Well, generally it's not true. You need to start the particle in a state where it's true and have conditions (at infinity) on the potential V that can keep the particle from escaping to [$]\infty[$].
Assuming all that (i.e., there are only bound state solutions), then for each such solution:
[$]|\psi(t,x)|^2[$] is the probability density for finding the particle at [$]x[$],
[$]\Rightarrow \int_{-\infty}^{\infty} |\psi(t,x)|^2 \, dx = 1[$]
[$]\Rightarrow \psi \rightarrow 0[$] as [$]x \rightarrow \pm\infty[$]
But, if V=0, then [$]\psi(t,x) = e^{\pm i \sqrt{c} x - i c t} [$] for say some positive c and you can see the problem. That would be a scattering state (aka a travelling wave), ignoring the problem that it's not normalizable. Many potentials V will allow similar behavior for [$]\psi[$] far away from the barrier.
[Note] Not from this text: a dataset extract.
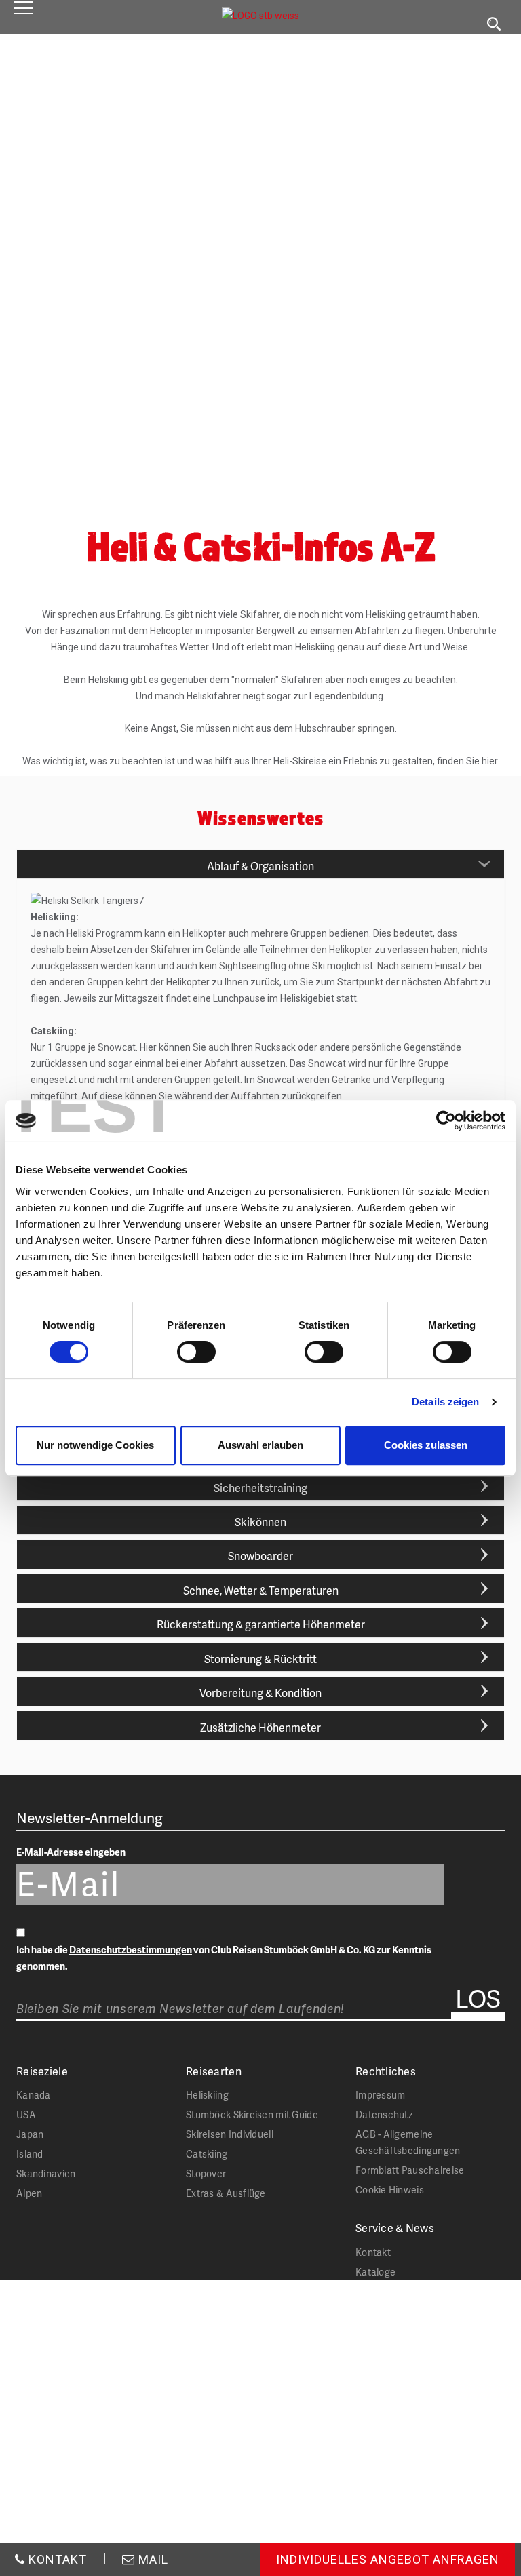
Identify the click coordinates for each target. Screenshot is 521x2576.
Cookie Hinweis (389, 2189)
For example, if V is finite and "too shallow", then regardless of how you prepare the particle at t=0 (the initial condition), it might escape the region and become a scattering state that heads off to [$]\pm \infty[$].
Yes, demanding that [$]\psi[$] tapers off at the infinities is a bit rough-and-ready (I got it from Numerical Recipes (NR)) and it will not work as you say (also not numerically, more later). The mathematical details are missing. If you reason in probabilities then the solution will have compact support but is a bit of hand-waving.
One point is that these PDEs are travelling waves in possibly infinite domains. I looked up my QM notes from 1974 (lol) and found my solution for the time-independent Schroedinger equation with a rectangular potential barrier. Insightful.
For most problems we need numerical FDM and Absorbing BC it seems. So we want the travelling waves to pass through the artificial boundary with no reflection (like with non-quantum wave equation). This results in 2 1st order hyperbolic PDEs on the boundaries. Which PDE + BC can be solved using Crank Nicolson as mentioned in NR.
I think that the infinite domain is truncated and the ABC is placed on the truncated boundaries? Would domain transformation not be a better option?
On a time-dependent interval [$](0, L(t))[$] using Landau transform [$] y = x/L(t)[$] to get a PDE with convection term on [$](0,1)[$]. The ABC is a "robust" (see Karpova et alia eq. (16) 1st order PDE. See
http://nanojournal.ifmo.ru/en/wp-conten ... P13-19.pdf
BTW equation (13) on RHS ->[$]\frac{\partial \psi}{\partial t}[$] should be [$]\frac{\partial \psi}{\partial y}[$]?
// These problems are somewhat more challenging than normal PDEs here.
// I'm seeing QM from a new perspective.